PyTorch uses a technique called reverse-mode auto-differentiation, which allows to change the way a network behaves with small effort (i.e. dynamic computational graph or DCG). It is mostly inspired by autograd and Chainer. The library is used by both the scientific and industrial communities. An engineering team at Uber has built Pyro, a universal probabilistic programming language that uses PyTorch as backend. The DL training site fast.ai announced that their courses will be based on PyTorch rather than Keras-TensorFlow. The library is freely available under a BSD license and is supported by Facebook, Twitter, NVIDIA, and many other organizations. Strong points – Dynamic computational graph (reverse-mode auto-differentiation). – Supports automatic differentiation for NumPy and SciPy. – Elegant and flexible Python programming for development.
PyTorch also supports the Open Neural Network Exchange (ONNX) format, which allows to easily transform models between CNTK, Caffe2, PyTorch, MXNet and other DL tools.
Learn more at their website:- https://pytorch.org/tutorials/
MXNet: Apache MXNet is a DL framework designed for both efficiency and flexibility. It is developed by Pedro Domingos and a team of researchers at the University of Washington. It allows mixing symbolic and imperative programming to maximize efficiency and productivity.
At its core, MXNet contains a dynamic dependency scheduler that automatically parallelizes both symbolic and imperative operations on-the-fly. A graph optimization layer on top of that makes symbolic execution fast and memory efficient.
MXNet is portable and lightweight, scaling effectively to multiple GPUs and multiple machines. It also supports an efficient deployment of trained models in low-end devices for inference, such as mobile devices (using Amalgamation), IoT devices (using AWS Greengrass), Serverless (using AWS Lambda) or containers. MXNet is licensed under an Apache-2.0 license and has a broad API language support for R, Python, Julia and other languages.
Learn more at their website:-https://mxnet.apache.org/api
Theano:-
Theano is a pioneering DL tool supporting GPU computation whose development started in 2007. It is an open-source project released under the BSD license. It is actively maintained (although no longer developed) by the LISA group [now MILA Montreal Institute for Learning Algorithms ] at the University of Montreal.
At its heart, Theano is a compiler for mathematical expressions in Python to transform structures into very efficient code using NumPy and efficient native libraries like BLAS and native code to run as fast as possible on CPUs or GPUs. Theano supports extensions for multi-GPU data parallelism and has a distributed framework for training models.
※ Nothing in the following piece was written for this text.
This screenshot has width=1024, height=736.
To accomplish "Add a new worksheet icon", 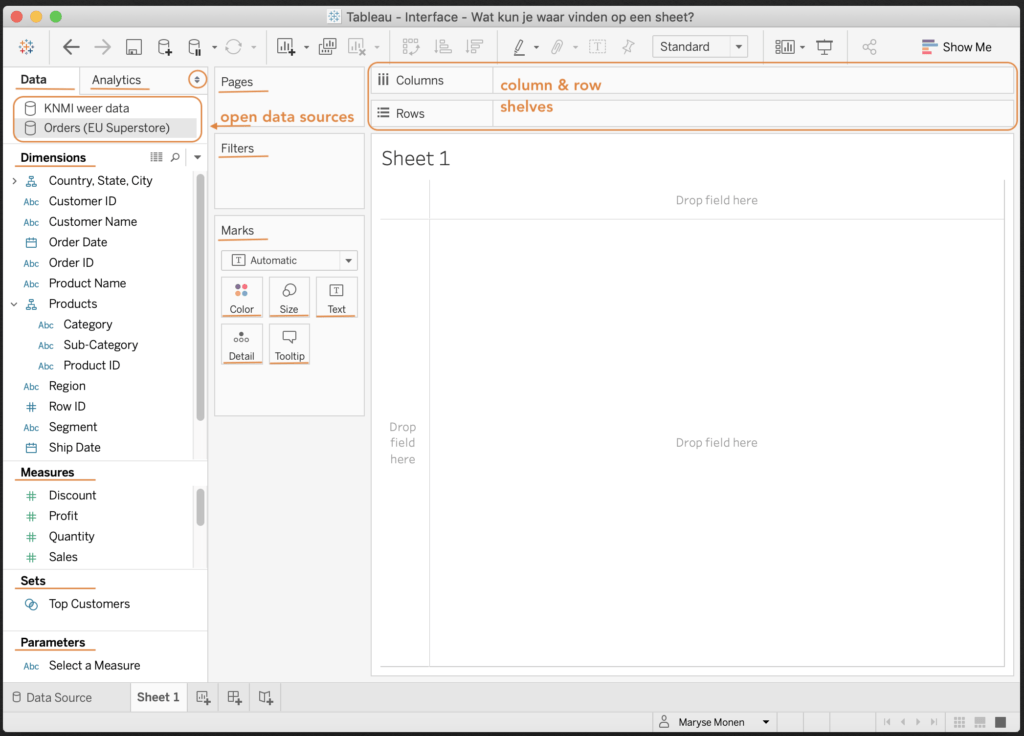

This library assists in the optimization and utilization of CPU and GPU, which further enhances the overall performance of data-intensive computation. Theano code is being written to take advantage of how a computer compiler works. The library, in fact, works as the neural networks’ building block. A professional can straightforwardly utilize this library if he needs suppleness as well as fine-grain customization.
Learn more at their website:-https://deeplearning.net/software/theano/
Now as you can see that each framework got developed in a specific manner for specific objectives so depending on your problem statement and situation you need to choose the respective framework. I would say if you are just starting with DL then start with Keras and as you go for deeper development then Keras with Tensorflow, for production and research based on the functionalities and flexibility I would recommend Tensorflow/Pytorch. Some researchers I know are using Torch for implementing their research paper as Torch makes debugging easier so as I said it depends on your work and situation.
In the end, I believe like everyone else that it will be TensorFlow which will be preferred by most and that is just based on my interaction with different people from our DS community.
This post is having content mostly from different frameworks's websites which I have listed and found those as a very good resource of learning so I will highly recommend exploring those.